Avr 012010
 

Mystère bouffe, de Dario Fo, par Muriel Mayette, à la Comédie FrançaiseJe me garde ce billet sous le coude depuis bientôt une dizaine. A l’ennui éprouvé d’un bout à l’autre de cette pièce s’ajoute l’ennui d’avoir à en dire quelque chose.

Faisons court : en guise de mise en scène, une succession de stand-up – des jongleries, si l’on veut se la raconter troubadour – revisitants la religion façon peuple. Les prestations sont inégales, parfois excellentes parfois moins, mais on s’en fout tant le texte de Dario Fo, ainsi (mal) traité, a aujourd’hui perdu de son irrévérence, de sa charge provocatrice.

C’est chaque fois la même histoire quand la très respectable et très bourgeoise Comédie Française cherche à s’encanailler. Faute d’oser franchement, elle n’y parvient pas, demeure malgré tout très respectable et très bourgeoise. C’est qu’il ne saurait suffire d’adopter les manières du peuple – de ce qu’on s’imagine être le peuple – tant qu’il y manque l’esprit.

Il aurait fallu un public de curés et de bonnes soeurs pour que ce spectacle parvienne à déranger un tant soit peu quelqu’un – qui alors serait susceptible, peut-être, d’évacuer son malaise par le rire. Mais voila, aussi culs-bénits soit souvent le public de la Comédie Française, il ne l’est point assez encore qu’il se sente un tant soit peu violenté par un catéchisme passé à la moulinette scatologique.
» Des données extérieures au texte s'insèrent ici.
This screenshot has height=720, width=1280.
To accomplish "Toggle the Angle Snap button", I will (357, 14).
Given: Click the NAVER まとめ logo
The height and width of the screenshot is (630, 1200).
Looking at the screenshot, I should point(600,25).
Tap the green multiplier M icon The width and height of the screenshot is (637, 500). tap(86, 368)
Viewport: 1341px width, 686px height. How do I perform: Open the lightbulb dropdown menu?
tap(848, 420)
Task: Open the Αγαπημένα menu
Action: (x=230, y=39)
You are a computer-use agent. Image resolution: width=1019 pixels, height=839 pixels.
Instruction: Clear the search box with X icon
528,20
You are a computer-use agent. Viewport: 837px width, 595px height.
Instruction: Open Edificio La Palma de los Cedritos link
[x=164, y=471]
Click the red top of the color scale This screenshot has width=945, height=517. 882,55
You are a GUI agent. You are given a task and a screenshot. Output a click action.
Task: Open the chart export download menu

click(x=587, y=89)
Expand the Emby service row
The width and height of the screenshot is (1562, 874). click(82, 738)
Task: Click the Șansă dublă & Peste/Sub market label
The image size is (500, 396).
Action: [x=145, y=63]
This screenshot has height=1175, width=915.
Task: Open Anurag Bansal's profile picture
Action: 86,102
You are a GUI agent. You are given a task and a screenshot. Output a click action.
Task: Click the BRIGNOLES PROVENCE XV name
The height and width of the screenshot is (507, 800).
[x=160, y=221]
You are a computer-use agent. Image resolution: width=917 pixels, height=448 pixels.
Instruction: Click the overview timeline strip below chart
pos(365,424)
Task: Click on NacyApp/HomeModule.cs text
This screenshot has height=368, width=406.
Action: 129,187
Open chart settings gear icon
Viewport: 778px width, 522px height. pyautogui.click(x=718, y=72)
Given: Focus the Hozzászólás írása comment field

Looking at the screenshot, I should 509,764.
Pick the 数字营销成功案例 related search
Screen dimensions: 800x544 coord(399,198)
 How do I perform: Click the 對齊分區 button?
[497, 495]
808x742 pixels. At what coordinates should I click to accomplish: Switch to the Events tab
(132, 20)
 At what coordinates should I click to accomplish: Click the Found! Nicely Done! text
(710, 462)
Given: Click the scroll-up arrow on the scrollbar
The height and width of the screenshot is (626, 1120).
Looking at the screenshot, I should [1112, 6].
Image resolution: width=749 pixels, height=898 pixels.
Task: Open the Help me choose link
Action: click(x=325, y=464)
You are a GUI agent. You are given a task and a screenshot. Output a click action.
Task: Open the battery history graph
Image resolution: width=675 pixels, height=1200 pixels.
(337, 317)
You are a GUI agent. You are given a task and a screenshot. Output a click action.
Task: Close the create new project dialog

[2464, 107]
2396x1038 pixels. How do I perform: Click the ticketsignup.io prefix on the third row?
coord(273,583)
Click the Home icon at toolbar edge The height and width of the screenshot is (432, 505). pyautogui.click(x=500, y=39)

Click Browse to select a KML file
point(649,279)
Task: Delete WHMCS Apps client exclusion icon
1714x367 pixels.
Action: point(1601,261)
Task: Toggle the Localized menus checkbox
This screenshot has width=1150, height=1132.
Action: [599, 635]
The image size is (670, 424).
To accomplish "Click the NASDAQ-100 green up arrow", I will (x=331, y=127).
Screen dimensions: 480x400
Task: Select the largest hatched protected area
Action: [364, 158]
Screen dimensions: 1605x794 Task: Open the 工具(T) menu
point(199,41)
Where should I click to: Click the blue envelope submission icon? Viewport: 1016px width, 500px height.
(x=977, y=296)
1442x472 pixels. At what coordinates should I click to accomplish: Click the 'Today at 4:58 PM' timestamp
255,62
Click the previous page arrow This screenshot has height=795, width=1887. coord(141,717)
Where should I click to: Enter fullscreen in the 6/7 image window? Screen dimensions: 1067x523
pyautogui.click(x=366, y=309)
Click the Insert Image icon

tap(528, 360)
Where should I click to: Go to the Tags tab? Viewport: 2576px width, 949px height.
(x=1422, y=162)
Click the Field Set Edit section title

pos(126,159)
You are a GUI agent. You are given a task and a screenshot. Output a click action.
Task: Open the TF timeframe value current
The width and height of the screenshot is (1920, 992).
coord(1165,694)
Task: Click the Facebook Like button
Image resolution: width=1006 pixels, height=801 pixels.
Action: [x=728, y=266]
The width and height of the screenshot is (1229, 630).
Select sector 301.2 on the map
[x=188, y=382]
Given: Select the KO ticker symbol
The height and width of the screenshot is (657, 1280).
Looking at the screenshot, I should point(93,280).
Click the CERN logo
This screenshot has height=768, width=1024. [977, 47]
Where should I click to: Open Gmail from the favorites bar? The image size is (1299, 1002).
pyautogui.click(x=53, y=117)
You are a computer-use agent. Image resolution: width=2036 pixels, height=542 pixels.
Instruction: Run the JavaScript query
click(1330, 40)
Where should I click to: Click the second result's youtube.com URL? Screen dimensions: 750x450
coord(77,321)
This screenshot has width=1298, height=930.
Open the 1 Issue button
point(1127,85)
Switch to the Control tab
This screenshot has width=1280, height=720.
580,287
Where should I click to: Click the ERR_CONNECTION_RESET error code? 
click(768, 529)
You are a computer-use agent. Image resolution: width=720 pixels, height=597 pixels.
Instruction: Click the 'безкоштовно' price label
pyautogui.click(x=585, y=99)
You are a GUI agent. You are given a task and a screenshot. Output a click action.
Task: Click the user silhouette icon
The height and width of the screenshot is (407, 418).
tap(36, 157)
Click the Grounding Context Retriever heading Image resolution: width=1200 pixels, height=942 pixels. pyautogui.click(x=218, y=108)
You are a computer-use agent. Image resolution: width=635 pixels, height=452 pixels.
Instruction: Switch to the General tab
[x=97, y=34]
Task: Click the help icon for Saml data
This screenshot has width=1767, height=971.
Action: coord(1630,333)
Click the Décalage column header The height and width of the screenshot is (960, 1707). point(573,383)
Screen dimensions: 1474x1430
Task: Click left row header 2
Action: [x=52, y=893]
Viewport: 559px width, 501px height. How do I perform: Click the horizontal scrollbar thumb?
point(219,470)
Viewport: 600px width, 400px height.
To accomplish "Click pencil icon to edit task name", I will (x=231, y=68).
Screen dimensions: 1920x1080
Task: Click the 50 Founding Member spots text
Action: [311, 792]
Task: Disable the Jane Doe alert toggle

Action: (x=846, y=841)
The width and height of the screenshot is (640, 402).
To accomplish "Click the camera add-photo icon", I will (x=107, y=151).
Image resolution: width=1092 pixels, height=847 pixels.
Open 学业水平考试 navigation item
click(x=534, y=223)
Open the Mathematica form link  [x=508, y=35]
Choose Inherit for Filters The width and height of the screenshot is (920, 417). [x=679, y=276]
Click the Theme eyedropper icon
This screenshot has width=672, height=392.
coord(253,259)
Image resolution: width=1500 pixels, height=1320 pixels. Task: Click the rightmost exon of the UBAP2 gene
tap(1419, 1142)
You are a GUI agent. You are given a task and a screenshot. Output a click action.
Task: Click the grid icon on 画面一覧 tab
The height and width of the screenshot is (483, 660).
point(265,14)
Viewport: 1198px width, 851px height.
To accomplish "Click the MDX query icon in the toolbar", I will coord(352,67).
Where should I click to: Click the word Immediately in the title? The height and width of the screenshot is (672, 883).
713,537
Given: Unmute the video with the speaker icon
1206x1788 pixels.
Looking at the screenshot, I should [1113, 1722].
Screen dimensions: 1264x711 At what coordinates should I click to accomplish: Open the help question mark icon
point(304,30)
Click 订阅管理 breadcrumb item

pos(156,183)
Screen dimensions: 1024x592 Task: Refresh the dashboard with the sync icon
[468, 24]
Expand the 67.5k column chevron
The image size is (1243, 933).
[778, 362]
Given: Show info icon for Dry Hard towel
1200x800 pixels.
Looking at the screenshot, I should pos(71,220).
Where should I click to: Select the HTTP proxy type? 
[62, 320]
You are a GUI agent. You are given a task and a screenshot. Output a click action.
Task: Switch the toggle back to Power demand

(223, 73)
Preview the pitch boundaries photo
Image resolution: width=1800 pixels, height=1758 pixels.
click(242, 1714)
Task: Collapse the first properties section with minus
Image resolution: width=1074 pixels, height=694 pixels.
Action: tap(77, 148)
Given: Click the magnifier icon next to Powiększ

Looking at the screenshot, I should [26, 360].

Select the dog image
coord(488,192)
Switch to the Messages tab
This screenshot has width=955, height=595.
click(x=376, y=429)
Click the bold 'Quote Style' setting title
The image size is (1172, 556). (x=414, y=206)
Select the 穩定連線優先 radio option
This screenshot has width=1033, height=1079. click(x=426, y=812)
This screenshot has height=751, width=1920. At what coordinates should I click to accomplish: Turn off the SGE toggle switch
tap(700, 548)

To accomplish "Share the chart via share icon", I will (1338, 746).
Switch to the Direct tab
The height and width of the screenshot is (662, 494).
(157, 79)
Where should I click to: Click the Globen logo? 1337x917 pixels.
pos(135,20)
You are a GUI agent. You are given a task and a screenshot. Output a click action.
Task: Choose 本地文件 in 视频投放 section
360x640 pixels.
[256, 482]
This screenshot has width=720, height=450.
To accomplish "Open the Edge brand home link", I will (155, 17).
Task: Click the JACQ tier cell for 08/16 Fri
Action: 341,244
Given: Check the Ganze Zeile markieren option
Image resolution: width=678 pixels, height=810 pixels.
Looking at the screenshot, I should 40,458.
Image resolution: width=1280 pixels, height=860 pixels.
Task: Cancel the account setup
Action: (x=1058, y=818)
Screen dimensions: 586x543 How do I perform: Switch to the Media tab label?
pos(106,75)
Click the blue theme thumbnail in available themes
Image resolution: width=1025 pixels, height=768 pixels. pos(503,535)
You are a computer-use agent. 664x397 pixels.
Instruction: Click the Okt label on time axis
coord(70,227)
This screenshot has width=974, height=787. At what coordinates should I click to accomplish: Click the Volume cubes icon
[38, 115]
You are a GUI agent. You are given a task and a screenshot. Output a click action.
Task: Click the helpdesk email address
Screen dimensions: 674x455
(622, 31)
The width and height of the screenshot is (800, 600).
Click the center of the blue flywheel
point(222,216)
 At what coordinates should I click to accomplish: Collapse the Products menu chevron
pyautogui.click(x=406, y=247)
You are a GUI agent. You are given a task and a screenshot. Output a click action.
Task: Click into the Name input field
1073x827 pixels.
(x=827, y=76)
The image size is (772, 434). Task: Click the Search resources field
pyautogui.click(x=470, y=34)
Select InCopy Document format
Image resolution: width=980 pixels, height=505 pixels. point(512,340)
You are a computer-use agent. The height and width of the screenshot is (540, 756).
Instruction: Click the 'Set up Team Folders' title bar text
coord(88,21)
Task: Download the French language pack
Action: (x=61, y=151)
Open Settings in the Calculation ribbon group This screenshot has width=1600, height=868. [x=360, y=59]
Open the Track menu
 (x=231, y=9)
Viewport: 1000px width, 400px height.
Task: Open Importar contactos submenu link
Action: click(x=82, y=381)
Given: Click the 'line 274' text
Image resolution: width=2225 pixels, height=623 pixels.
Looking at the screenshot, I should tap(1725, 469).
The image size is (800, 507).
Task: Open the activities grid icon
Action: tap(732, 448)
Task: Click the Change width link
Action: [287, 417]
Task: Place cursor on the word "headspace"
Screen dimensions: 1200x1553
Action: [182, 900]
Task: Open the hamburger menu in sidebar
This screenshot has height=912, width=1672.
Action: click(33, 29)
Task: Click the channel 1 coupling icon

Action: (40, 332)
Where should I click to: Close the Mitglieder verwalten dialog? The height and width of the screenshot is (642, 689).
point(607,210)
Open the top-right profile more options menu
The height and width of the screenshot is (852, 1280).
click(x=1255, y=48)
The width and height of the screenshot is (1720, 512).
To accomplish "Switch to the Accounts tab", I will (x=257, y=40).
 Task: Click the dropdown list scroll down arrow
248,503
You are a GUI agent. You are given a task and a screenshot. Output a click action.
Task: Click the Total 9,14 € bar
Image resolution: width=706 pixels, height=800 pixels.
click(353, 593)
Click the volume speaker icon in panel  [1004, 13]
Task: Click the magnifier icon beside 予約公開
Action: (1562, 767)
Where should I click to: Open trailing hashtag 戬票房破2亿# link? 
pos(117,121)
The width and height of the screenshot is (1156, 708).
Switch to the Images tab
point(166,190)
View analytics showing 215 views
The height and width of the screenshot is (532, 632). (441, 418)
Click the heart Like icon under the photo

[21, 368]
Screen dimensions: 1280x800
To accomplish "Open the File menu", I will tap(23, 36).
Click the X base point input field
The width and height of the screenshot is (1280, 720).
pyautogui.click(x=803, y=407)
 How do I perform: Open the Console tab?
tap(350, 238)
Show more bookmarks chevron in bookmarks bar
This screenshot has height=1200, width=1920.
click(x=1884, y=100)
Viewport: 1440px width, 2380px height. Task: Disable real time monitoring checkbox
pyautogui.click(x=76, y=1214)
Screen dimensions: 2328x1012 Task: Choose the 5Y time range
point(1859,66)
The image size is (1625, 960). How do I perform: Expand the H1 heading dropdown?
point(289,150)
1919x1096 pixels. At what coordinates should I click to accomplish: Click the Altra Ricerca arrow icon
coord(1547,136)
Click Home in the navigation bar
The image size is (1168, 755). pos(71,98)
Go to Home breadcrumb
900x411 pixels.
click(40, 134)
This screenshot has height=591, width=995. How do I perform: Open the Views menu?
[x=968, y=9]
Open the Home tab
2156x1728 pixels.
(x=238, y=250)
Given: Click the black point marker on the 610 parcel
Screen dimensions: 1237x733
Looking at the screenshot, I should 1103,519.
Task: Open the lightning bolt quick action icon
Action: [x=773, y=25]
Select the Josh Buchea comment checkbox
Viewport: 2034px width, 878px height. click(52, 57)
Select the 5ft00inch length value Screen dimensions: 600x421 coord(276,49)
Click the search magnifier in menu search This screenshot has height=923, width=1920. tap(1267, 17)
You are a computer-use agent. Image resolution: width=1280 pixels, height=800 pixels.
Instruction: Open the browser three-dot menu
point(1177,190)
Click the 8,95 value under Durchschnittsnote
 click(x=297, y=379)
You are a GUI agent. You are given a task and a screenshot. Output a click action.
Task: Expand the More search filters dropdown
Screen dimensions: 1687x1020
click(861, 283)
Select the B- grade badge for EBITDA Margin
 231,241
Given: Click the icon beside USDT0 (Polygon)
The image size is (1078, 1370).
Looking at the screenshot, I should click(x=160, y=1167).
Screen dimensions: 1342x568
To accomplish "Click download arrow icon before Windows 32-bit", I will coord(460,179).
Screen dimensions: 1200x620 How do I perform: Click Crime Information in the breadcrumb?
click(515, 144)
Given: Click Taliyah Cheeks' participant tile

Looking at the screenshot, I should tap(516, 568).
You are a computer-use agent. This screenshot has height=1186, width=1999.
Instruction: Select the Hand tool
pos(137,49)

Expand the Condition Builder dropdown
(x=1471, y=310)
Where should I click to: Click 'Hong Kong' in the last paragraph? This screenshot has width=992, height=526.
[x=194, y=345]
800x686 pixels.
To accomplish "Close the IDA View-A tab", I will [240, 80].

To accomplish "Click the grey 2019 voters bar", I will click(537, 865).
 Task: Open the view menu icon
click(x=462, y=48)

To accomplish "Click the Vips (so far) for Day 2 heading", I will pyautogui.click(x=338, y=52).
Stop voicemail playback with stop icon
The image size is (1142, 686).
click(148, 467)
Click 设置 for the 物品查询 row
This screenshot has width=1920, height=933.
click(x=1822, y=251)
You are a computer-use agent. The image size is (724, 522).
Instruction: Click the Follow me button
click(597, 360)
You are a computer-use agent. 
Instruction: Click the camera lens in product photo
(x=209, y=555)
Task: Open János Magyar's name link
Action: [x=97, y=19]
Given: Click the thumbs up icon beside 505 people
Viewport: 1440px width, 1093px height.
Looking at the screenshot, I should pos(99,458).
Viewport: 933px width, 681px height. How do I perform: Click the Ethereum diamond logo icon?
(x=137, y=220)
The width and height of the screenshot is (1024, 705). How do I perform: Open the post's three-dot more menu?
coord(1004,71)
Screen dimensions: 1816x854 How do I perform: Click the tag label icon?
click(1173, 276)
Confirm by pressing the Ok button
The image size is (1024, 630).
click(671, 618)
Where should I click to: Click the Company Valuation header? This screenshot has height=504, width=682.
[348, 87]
C’est à se demander si, pour avoir choisi de faire entrer cette pièce au répertoire, en ce début de XXIème siècle, Muriel Mayette est consciente que le Paris d’aujourd’hui ne ressemble guère – du moins du point de vue du tabou religieux – à la Lombardie des années 50. Se rend-elle même compte qu’au moment même où elle pense nous faire rire avec un Christ qui glisse de sa croix, Plantu publie en Une du Monde un dessin autrement plus licencieux ?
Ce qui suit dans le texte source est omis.